3. Prepare for the GRE (or other test)
Nobody wants to be the person who overconfidently walks into a multiple-hour test, only to bomb and have to retake it. Luckily, there are plenty of free resources available to help you prepare. The GRE website itself offers free, timed practice tests, as well as a helpful math review. And you can find plenty of vocabulary-building games and aids online; here and here are a couple examples. Seats fill up fast for the test, so you’ll want to make sure you register and study well ahead of time. If you take the computerized version of the GRE, your scores will display automatically as soon as you finish — and if you know the schools you’re interested in applying to, you can send those scores to up to four of those programs for free right from the testing center. This general advice (register and prepare early using the bounty of resources available online) also applies to other tests, like the MCAT, LSAT, or GMAT.

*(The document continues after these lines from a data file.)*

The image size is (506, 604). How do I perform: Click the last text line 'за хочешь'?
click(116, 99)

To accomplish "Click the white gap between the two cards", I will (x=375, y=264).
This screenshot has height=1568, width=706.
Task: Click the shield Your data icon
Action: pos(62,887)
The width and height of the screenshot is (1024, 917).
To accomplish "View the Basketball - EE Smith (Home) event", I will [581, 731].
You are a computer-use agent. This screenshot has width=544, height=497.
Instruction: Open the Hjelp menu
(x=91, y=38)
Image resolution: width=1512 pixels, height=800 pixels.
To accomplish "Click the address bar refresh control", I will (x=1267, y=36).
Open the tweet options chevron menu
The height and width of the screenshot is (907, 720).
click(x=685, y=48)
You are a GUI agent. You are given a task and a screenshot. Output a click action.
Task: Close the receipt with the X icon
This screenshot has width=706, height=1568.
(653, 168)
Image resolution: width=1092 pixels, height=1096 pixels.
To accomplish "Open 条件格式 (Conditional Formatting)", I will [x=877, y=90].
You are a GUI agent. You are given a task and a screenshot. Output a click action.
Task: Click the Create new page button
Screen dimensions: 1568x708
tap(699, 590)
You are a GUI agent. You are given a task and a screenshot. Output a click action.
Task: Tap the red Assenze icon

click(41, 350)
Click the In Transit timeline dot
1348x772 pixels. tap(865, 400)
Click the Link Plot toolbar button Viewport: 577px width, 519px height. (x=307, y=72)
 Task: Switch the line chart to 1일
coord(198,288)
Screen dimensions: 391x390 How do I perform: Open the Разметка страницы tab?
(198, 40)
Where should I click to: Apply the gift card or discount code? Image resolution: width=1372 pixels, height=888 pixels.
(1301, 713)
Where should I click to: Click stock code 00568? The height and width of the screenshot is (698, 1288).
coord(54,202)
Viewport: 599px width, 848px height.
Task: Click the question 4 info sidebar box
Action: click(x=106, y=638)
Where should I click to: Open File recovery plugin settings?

4. Use your university resources
In addition to the aid your professors can give you (if you’ve been building those relationships!), your school likely has a career center that helps many students discern their path every year. Why would you not let the experts assist you in the application process? The earlier you start with them, the better — they can help you nail your personal statement and anything else you may need to submit, request recommendations in a timely and respectful manner, locate the nearest GRE testing center, and generally help you to keep things on track so that you can avoid deadline-induced panic and mistakes. All of this is covered by your tuition — you’re literally throwing money away, not to mention diminishing your chances of acceptance, if you refuse their help.
5. Read everything carefully and follow directions
When it comes time to actually apply, make sure you follow every instruction to the letter, no matter how idiosyncratic it may seem. Graduate programs receive many high-quality applications, so it’s easy for them to toss out those that make simple mistakes, like not using a specified font, header, or word count. Don’t let your hard work go to waste over an avoidable lack of effort. Save a different base version of your application materials, like your personal statement, for each school you are applying to, then edit according to each program’s specifications — and if the application asks a question, make sure you answer it. It helps to include the school’s name in the filename of each of these; that way, you ensure you upload the correct version to the app. A final note: use a professional-sounding email address as your contact info, not some cringe-inducing old address that you thought was cool when you were young. Your school email is a good bet; if that’s expiring soon, you should have (or make now) a professional-sounding account ready to go.
Best of luck in your future studies!